# Labs Back Again... :/



## scottyg354 (Jun 13, 2011)

TSH is still at 5. Just called the Doc's office and asked the nurse to have the doc call me. Going to discuss seeing an endo. Been doing this since Nov. 2010 and getting a teet bit annoyed. Constipation is getting bad, and fatigue is really sucking along with joint stiffness.


----------



## scottyg354 (Jun 13, 2011)

Well, made an appointment with an Endo today. Can't get in there until May 2 but she seems pretty good. She's a younger woman so hopefully she will be a little more open minded about the whole scenario.


----------



## Andros (Aug 26, 2009)

scottyg354 said:


> TSH is still at 5. Just called the Doc's office and asked the nurse to have the doc call me. Going to discuss seeing an endo. Been doing this since Nov. 2010 and getting a teet bit annoyed. Constipation is getting bad, and fatigue is really sucking along with joint stiffness.


You are still not on any thyroxine replacement?

5 is high; most of us would be comatose w/ a 5.

Did you make the appt. w/ an endo?


----------



## scottyg354 (Jun 13, 2011)

Andros said:


> You are still not on any thyroxine replacement?
> 
> 5 is high; most of us would be comatose w/ a 5.
> 
> Did you make the appt. w/ an endo?


I have been on Thryroxine for a year and a half (with no labs within normal range). .225 mcg of levothyroxine, which I think is a pretty big dose, no?

I'm probably so used to feeling like crap that I don't even notice. LOL. But yea I def need to see an endo.


----------



## Andros (Aug 26, 2009)

scottyg354 said:


> I have been on Thryroxine for a year and a half (with no labs within normal range). .225 mcg of levothyroxine, which I think is a pretty big dose, no?
> 
> I'm probably so used to feeling like crap that I don't even notice. LOL. But yea I def need to see an endo.

→ Collected data entries
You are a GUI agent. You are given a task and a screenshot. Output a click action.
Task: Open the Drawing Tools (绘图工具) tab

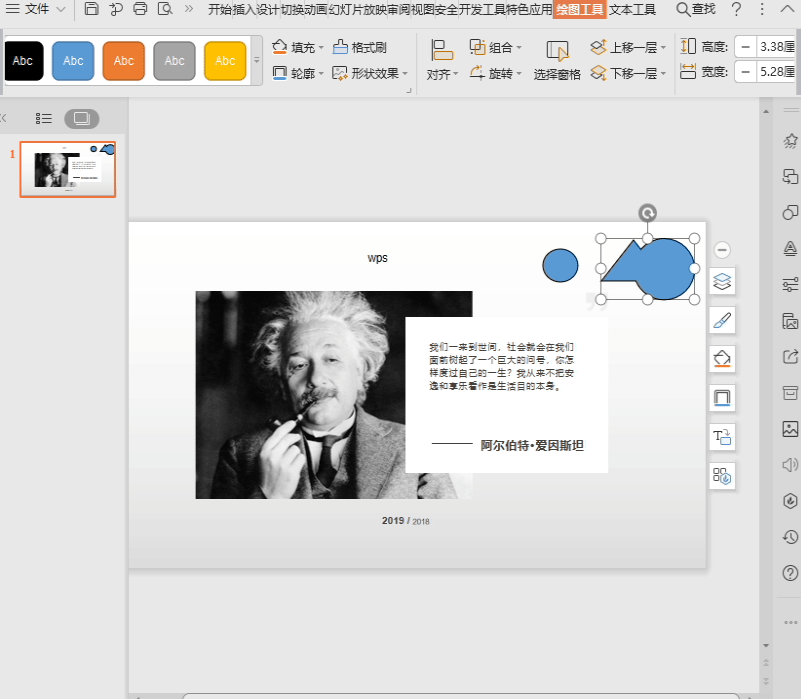click(x=579, y=9)
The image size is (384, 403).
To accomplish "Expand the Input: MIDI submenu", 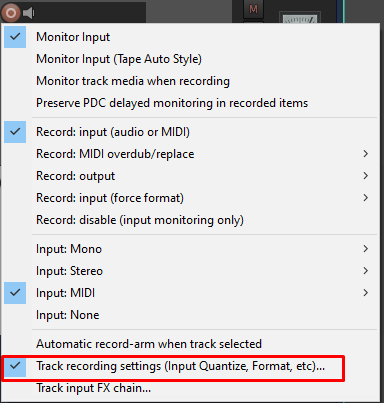I will [x=190, y=293].
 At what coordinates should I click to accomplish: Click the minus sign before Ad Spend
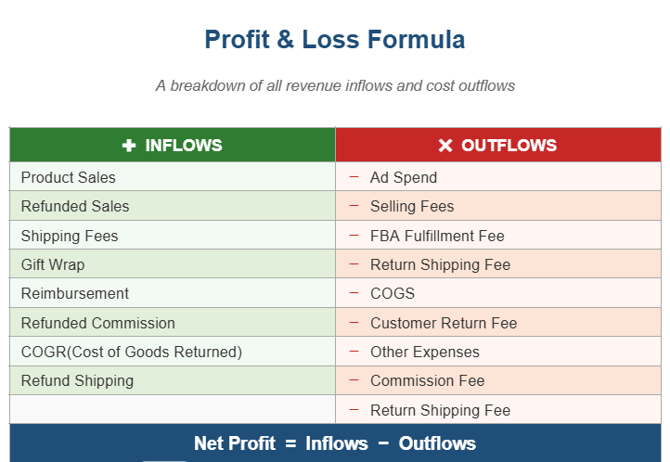coord(354,177)
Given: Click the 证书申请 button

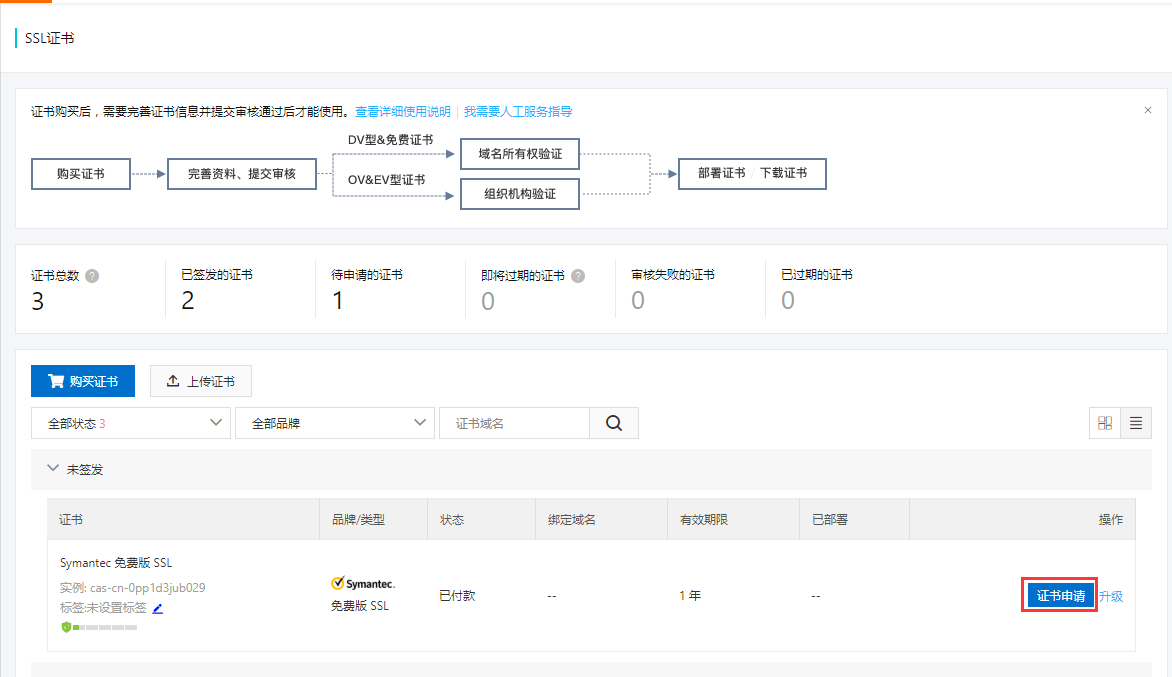Looking at the screenshot, I should (1059, 594).
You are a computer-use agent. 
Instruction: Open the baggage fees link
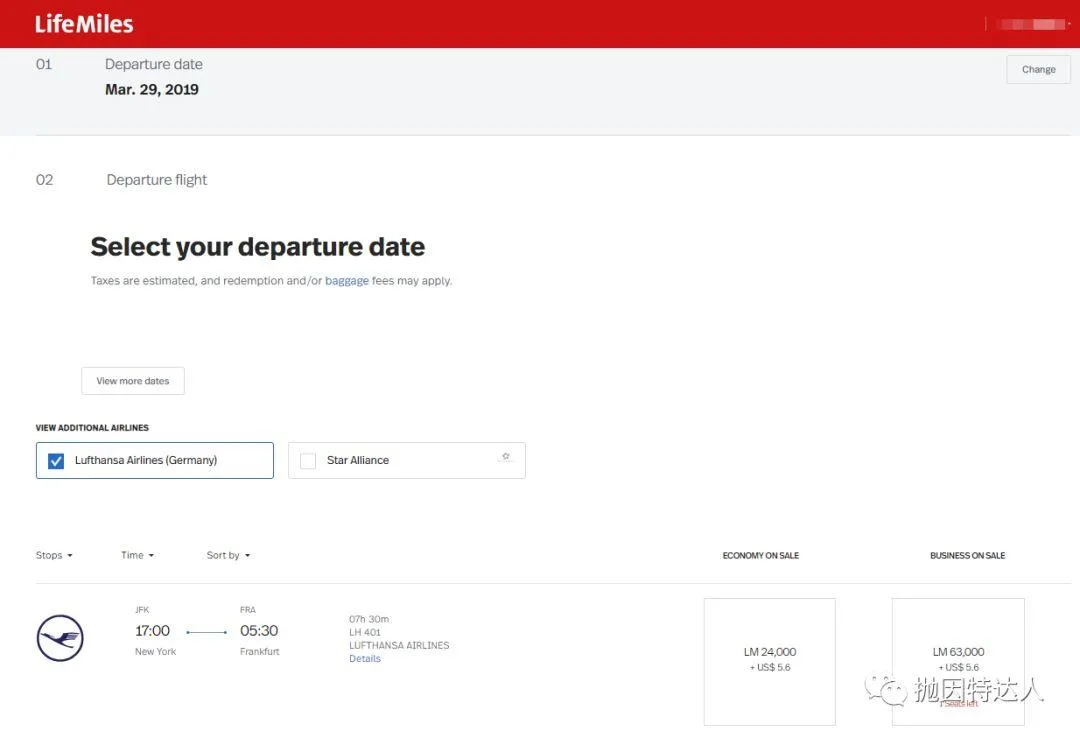click(347, 281)

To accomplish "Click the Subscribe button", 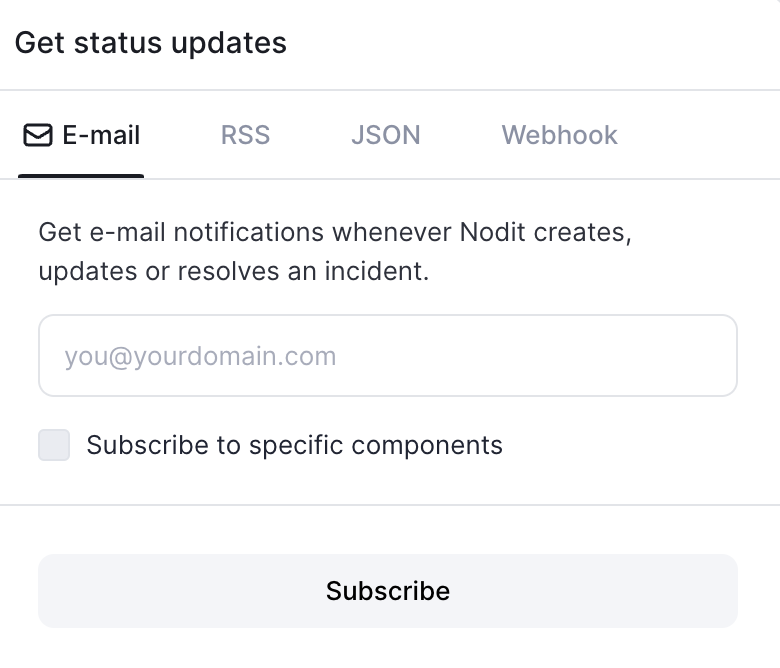I will point(388,591).
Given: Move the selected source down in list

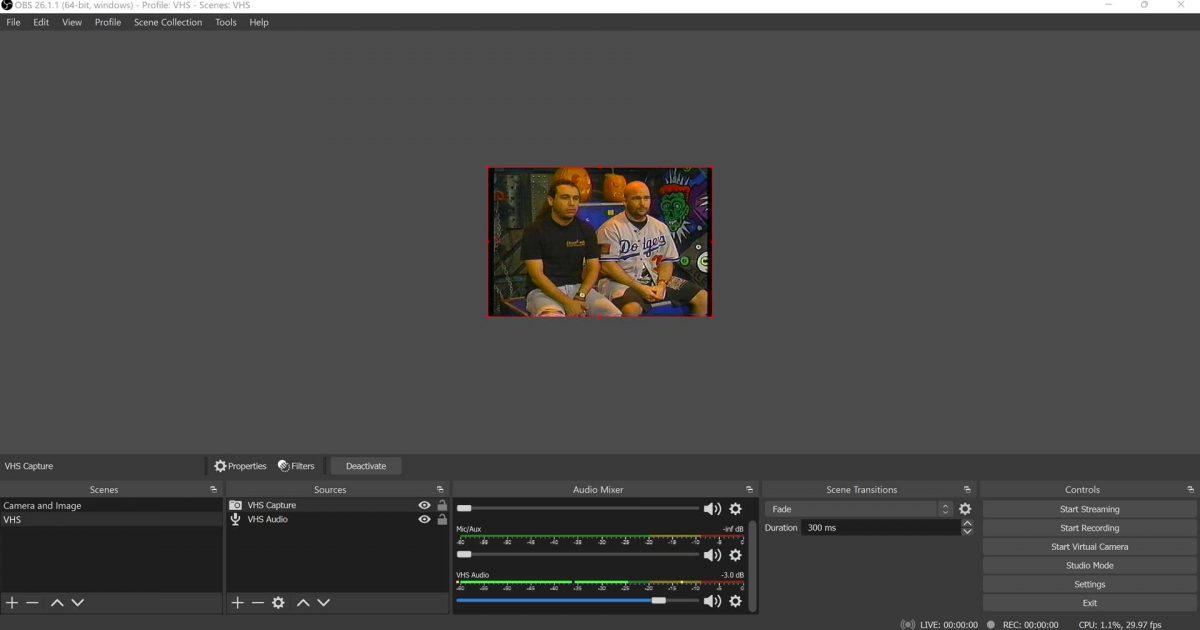Looking at the screenshot, I should [x=323, y=603].
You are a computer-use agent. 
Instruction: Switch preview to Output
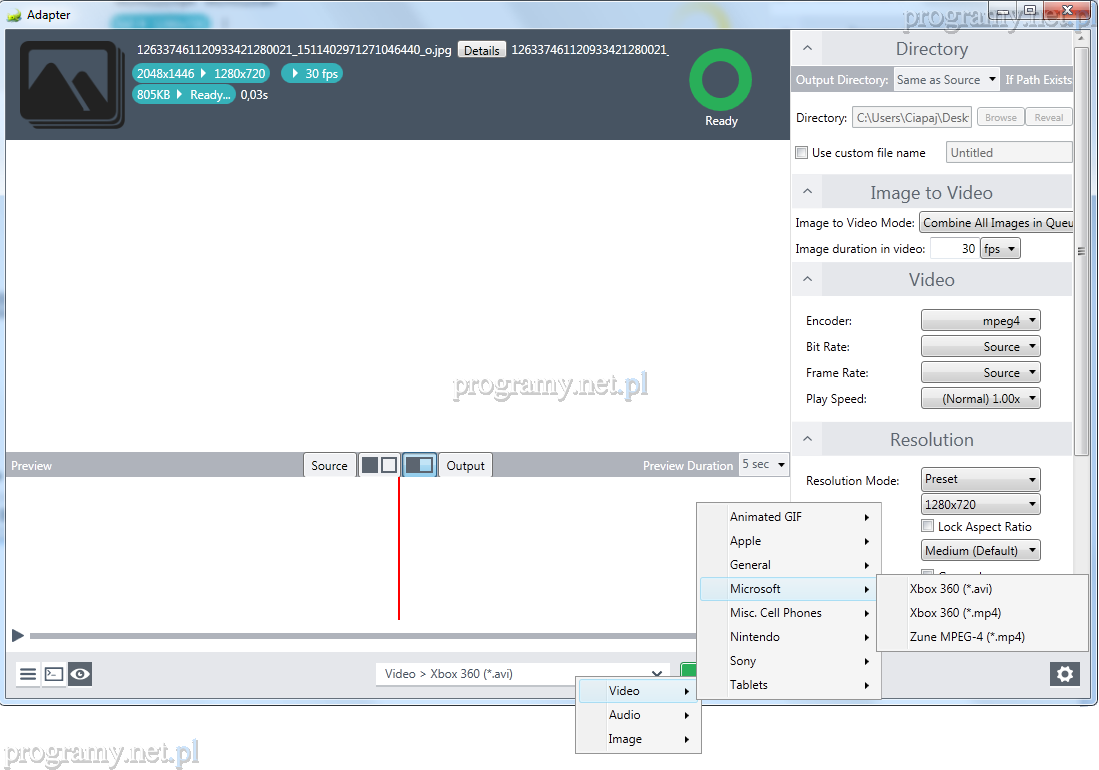(465, 465)
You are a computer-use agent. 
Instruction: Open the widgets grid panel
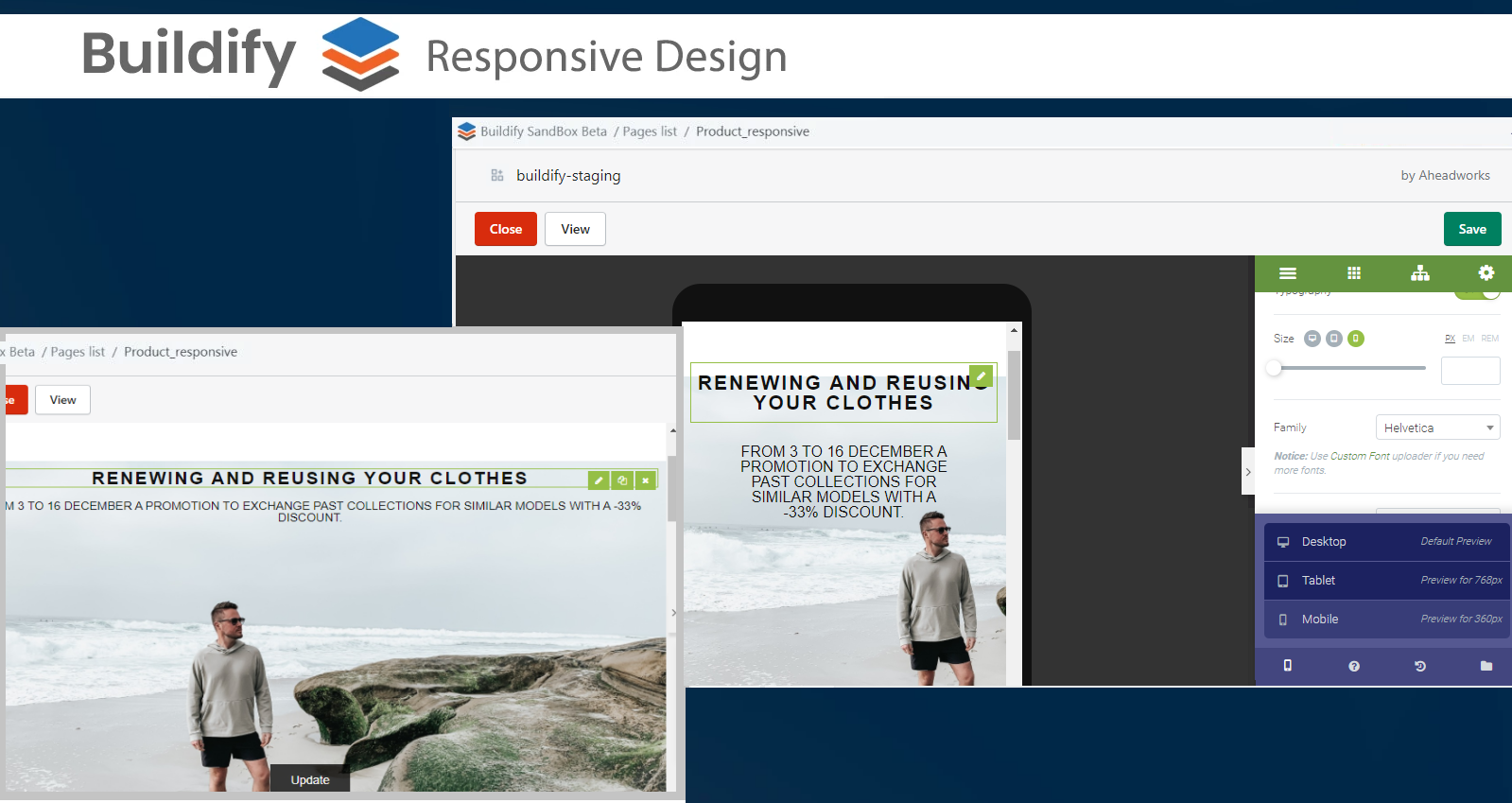tap(1353, 273)
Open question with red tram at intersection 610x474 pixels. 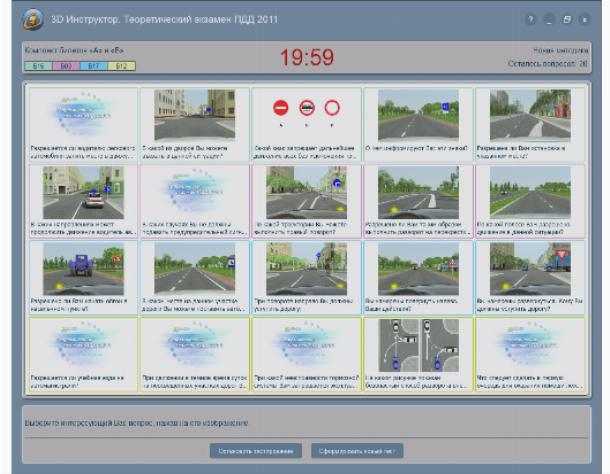click(x=530, y=277)
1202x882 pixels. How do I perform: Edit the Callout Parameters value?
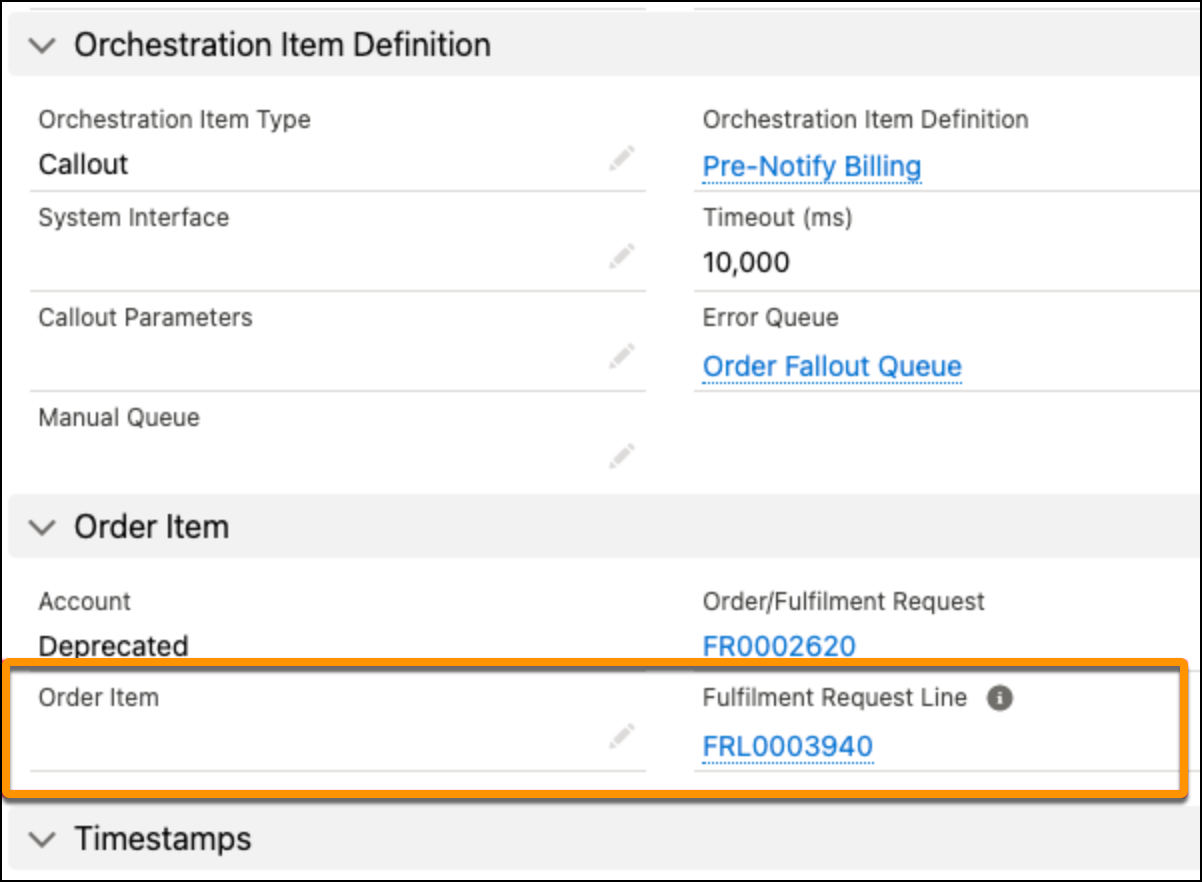620,357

→ Task
In the thyroid forum thread, what is the earliest date the poster could get in to see the endocrinologist?

→ Solution
May 2.